## Problem requirements
Copy every line of the records that includes the word "will".
++++
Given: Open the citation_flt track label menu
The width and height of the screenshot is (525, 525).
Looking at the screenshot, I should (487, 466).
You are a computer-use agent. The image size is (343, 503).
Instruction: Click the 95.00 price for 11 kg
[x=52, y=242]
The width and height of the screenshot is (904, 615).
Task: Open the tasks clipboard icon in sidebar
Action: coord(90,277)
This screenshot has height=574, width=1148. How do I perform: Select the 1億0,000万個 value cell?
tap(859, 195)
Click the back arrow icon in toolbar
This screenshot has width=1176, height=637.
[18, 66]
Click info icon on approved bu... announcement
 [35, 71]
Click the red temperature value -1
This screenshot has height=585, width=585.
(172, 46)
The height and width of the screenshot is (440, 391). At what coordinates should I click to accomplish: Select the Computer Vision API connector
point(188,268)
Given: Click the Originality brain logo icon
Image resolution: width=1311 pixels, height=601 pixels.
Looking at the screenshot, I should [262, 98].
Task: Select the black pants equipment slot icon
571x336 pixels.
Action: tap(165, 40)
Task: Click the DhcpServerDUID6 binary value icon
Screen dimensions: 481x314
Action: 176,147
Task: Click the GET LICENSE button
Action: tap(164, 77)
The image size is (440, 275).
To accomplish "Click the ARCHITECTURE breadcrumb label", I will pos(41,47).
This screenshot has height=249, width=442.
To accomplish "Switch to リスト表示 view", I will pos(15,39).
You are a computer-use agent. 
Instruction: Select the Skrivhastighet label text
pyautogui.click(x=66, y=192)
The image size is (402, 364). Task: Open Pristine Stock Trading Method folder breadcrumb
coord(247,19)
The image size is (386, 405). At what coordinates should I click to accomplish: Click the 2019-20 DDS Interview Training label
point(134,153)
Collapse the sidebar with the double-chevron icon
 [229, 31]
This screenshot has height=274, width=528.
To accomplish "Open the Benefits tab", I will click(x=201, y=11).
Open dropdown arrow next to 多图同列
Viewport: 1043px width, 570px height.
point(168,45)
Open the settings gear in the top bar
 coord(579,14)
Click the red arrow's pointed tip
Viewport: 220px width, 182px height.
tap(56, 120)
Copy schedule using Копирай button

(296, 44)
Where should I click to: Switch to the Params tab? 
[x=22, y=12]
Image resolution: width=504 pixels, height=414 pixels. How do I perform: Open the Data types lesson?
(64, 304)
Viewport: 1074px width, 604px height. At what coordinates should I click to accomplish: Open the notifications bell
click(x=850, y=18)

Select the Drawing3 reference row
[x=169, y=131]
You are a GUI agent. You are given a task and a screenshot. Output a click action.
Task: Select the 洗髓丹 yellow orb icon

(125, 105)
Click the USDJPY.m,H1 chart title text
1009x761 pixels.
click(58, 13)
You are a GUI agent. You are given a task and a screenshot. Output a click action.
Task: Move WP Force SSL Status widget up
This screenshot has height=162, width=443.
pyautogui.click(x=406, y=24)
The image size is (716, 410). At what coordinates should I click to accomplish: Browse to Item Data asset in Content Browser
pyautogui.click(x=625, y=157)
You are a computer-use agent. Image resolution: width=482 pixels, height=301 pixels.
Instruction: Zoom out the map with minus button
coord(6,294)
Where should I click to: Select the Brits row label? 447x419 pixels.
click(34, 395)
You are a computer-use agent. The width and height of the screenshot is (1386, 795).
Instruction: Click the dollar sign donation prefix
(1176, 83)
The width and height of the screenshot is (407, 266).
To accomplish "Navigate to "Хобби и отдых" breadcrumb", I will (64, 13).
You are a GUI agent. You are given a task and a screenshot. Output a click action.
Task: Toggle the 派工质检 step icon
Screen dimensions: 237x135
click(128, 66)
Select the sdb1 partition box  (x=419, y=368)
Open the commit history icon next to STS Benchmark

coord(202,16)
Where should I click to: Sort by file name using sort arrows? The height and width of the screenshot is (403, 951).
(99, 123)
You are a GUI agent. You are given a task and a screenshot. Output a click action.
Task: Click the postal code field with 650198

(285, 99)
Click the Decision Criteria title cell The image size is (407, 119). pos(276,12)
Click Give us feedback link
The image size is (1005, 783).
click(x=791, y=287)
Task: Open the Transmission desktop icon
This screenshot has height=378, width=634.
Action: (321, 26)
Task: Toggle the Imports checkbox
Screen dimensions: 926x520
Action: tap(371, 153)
++++
## Answer to the exercise
To accomplish "Click the ARCHITECTURE breadcrumb label", I will pos(41,47).
To accomplish "Switch to リスト表示 view", I will pos(15,39).
To accomplish "Open the Benefits tab", I will click(x=201, y=11).
To accomplish "Navigate to "Хобби и отдых" breadcrumb", I will (64, 13).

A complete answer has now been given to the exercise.